• _Given data_

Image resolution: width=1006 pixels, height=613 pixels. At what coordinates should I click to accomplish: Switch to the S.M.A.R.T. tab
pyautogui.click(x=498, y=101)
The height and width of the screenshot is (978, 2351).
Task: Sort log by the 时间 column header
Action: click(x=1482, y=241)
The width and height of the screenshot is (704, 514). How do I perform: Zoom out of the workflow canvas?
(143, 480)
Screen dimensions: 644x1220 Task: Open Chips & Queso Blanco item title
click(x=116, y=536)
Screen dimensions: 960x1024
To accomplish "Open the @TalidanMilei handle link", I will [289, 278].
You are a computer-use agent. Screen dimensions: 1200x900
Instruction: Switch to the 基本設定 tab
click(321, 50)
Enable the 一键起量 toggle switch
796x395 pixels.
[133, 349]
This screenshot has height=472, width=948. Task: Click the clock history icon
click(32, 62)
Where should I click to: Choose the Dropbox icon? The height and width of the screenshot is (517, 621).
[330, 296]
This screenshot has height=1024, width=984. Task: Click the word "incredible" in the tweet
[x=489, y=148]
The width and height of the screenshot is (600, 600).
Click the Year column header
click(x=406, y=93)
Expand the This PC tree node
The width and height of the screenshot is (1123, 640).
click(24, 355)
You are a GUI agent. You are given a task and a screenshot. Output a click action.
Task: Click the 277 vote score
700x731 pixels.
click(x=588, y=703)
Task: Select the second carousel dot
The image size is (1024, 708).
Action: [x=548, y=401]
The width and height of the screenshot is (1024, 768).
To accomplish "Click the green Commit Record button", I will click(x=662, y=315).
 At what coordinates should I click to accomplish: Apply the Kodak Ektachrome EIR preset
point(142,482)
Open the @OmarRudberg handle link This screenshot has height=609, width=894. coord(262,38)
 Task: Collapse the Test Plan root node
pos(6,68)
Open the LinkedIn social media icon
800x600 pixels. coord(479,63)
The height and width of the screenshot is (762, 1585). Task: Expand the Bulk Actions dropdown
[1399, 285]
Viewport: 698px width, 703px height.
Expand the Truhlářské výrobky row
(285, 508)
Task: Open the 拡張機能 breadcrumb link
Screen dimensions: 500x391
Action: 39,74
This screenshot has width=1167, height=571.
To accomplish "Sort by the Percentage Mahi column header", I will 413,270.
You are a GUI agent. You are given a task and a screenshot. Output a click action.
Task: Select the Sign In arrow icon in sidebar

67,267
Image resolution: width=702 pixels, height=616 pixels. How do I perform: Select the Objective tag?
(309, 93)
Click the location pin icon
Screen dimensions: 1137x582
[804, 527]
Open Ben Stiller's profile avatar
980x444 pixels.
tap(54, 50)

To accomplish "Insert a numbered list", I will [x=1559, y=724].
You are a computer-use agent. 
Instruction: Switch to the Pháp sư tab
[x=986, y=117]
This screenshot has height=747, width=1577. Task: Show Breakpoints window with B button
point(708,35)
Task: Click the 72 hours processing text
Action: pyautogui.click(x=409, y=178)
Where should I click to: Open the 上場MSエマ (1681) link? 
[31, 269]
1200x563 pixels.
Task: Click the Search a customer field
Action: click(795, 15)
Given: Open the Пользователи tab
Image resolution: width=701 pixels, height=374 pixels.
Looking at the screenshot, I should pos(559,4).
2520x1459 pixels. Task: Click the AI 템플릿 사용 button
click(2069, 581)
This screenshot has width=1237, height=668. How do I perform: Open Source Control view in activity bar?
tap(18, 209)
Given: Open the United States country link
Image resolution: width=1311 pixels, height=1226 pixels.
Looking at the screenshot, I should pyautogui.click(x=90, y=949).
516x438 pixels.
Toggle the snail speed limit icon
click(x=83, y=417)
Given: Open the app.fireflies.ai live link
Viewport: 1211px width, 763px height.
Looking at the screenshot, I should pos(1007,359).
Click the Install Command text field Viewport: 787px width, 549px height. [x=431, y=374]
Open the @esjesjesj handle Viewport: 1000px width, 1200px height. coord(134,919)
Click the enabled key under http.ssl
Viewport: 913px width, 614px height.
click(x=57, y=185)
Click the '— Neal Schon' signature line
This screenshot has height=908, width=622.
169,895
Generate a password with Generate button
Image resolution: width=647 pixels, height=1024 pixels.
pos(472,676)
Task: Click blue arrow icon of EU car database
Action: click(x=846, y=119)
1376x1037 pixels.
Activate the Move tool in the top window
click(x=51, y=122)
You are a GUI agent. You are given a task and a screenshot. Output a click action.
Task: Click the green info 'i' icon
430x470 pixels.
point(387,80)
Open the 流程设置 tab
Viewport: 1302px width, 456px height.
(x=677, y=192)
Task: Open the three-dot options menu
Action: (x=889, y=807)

• _Activity_
Copy, please, every line from the start of the entries down to the line that holds "You are a computer-use agent. Screen", with both of those lines included and no others.

• _Finished task_
Image resolution: width=1006 pixels, height=613 pixels. At what coordinates should I click to accomplish: Switch to the S.M.A.R.T. tab
pyautogui.click(x=498, y=101)
The height and width of the screenshot is (978, 2351).
Task: Sort log by the 时间 column header
Action: click(x=1482, y=241)
The width and height of the screenshot is (704, 514). How do I perform: Zoom out of the workflow canvas?
(143, 480)
Screen dimensions: 644x1220 Task: Open Chips & Queso Blanco item title
click(x=116, y=536)
Screen dimensions: 960x1024
To accomplish "Open the @TalidanMilei handle link", I will [289, 278].
You are a computer-use agent. Screen dimensions: 1200x900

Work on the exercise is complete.